I referred this book Introduction-to-algorithms - 3rd-edition by Thomas H Cormen and he explained it very well.我参考了Thomas H Cormen的《算法导论-第 3 版》这本书，他解释得很好。 Here are the 3 steps that include all the cases.Hope it helps.以下是包含所有案例的 3 个步骤。希望对您有所帮助。

If the key k is in node x and x is a leaf, delete the key k from x.如果键 k 在节点 x 中并且 x 是叶子，则从 x 中删除键 k。
If the key k is in node x and x is an internal node, do the following:如果键 k 在节点 x 中并且 x 是内部节点，请执行以下操作：
a. a. If the child y that precedes k in node x has at least t keys, then find the predecessor k' of k in the subtree rooted at y.如果节点 x 中 k 之前的子节点 y 至少有 t 个键，则在以 y 为根的子树中找到 k 的前驱 k'。 Recursively delete k0,and replace k by k' in x.递归删除k0，并用x中的k'替换k。 (We can find k0 and delete it in a single downward pass.) （我们可以找到 k0 并在一次向下传递中将其删除。）
b.湾If y has fewer than t keys, then, symmetrically, examine the child z that follows k in node x.如果 y 的键少于 t 个，则对称地检查节点 x 中 k 之后的子节点 z。 If z has at least t keys, then find the successor k' of k in the subtree rooted at z.如果 z 至少有 t 个键，则在以 z 为根的子树中找到 k 的后继 k'。 Recursively delete k' ,and replace k by k' in x.递归删除k'，并用x中的k'替换k。 (We can find k' and delete it in a single downward pass.) （我们可以找到 k' 并在一次向下传递中将其删除。）
c. C. Otherwise, if both y and z have only t-1 keys, merge k and all of z into y, so that x loses both k and the pointer to z, and y now contains 2t-1 keys.否则，如果 y 和 z 都只有 t-1 个键，则将 k 和所有 z 合并到 y 中，这样 x 就会丢失 k 和指向 z 的指针，而 y 现在包含 2t-1 个键。 Then free z and recursively delete k from y.然后释放 z 并从 y 中递归删除 k。

If the key k is not present in internal node x, determine the root x.ci of the appropriate subtree that must contain k, if k is in the tree at all.如果内部节点 x 中不存在键 k，则确定必须包含 k 的适当子树的根 x.ci，如果 k 根本不在树中。 If x.ci has only t-1 keys, execute step 3a or 3b as necessary to guarantee that we descend to a node containing at least t keys.如果 x.ci 只有 t-1 个键，则根据需要执行步骤 3a 或 3b，以确保我们下降到至少包含 t 个键的节点。 Then finish by recursing on the appropriate child of x.然后通过对 x 的适当子级进行递归来完成。
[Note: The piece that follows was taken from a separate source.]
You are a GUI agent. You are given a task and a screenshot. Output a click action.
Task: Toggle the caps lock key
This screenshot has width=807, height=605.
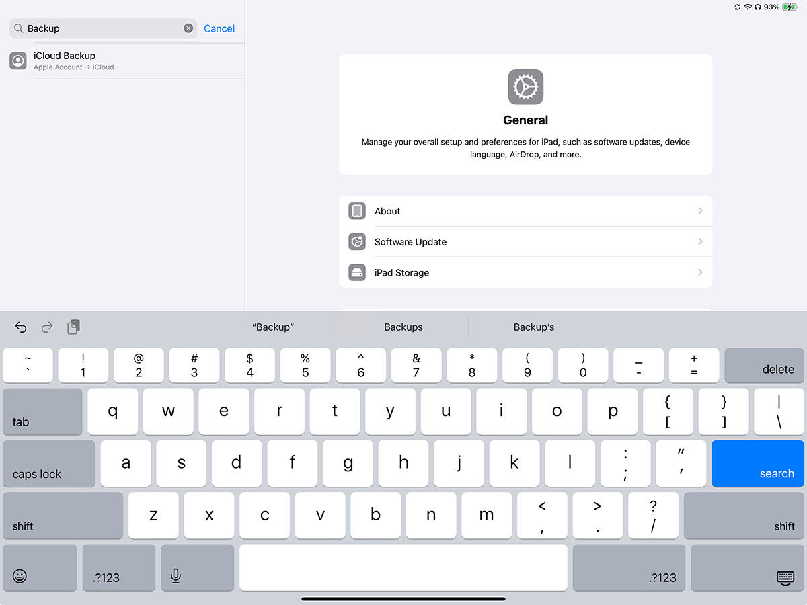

a. a. If x.ci has only t-1 keys but has an immediate sibling with at least t keys, give x.ci an extra key by moving a key from x down into x.ci, moving a key from x.ci's immediate left or right sibling up into x, and moving the appropriate child pointer from the sibling into x.ci.如果 x.ci 只有 t-1 个键，但有至少 t 个键的直接兄弟，通过将键从 x 向下移动到 x.ci，将键从 x.ci 的紧邻左侧移动或右兄弟向上移动到 x，并将适当的子指针从兄弟移动到 x.ci。
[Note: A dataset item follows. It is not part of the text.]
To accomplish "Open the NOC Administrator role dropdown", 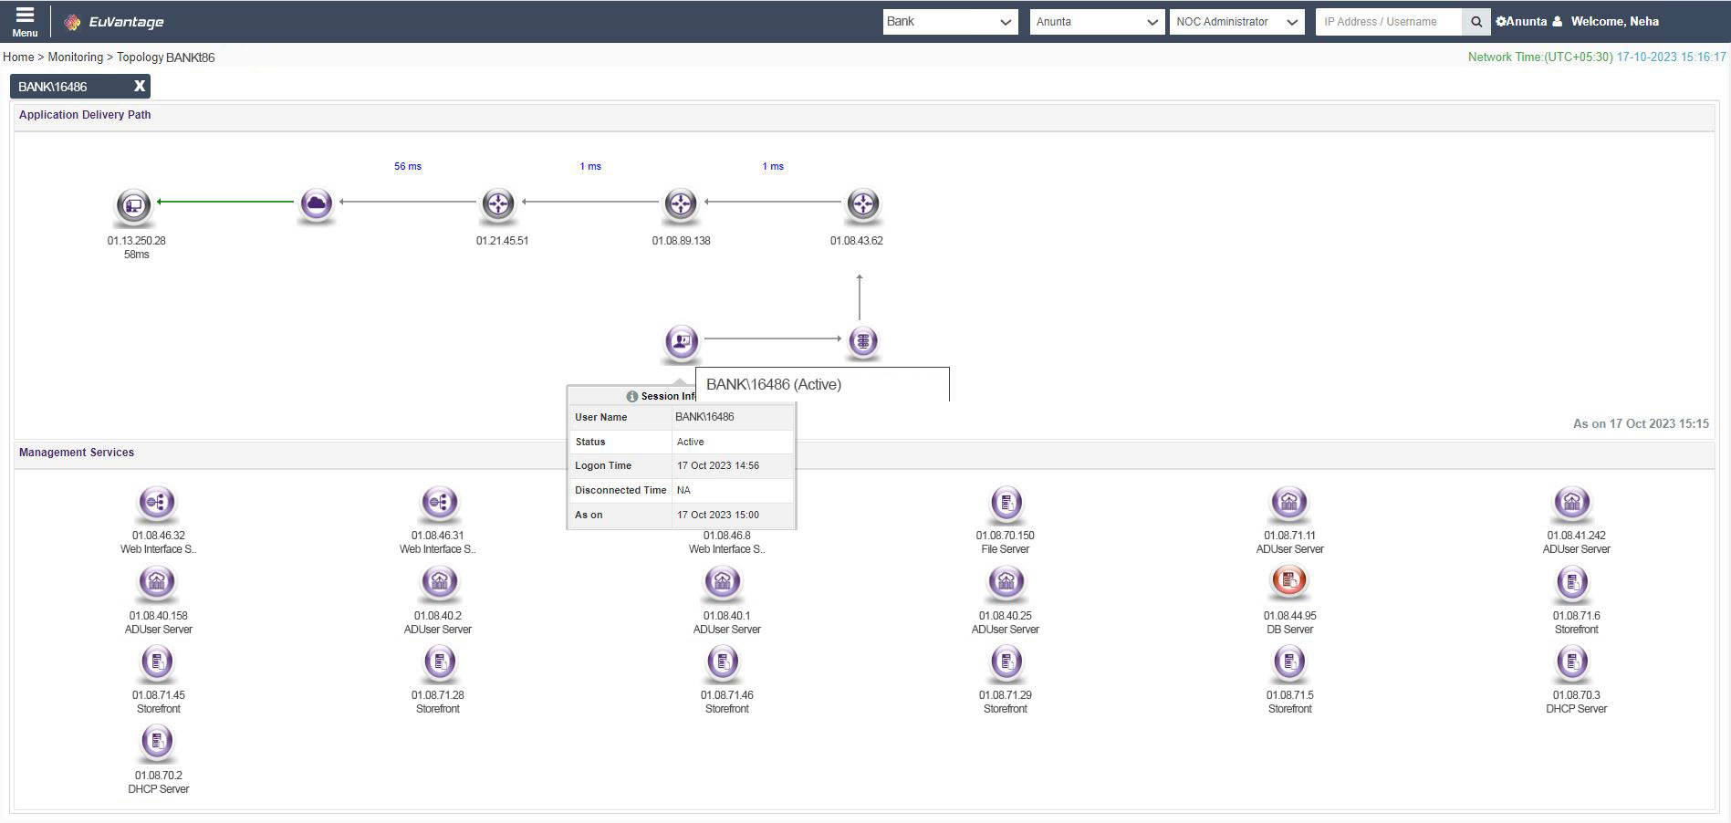I will click(x=1236, y=22).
b.湾If x.ci and both of x.ci's immediate siblings have t-1 keys, merge x.ci with one sibling, which involves moving a key from x down into the new merged node to become the median key for that node.如果 x.ci 和 x.ci 的两个直接兄弟都有 t-1 个键，则将 x.ci 与一个兄弟合并，这涉及将一个键从 x 向下移动到新的合并节点，以成为该节点的中间键。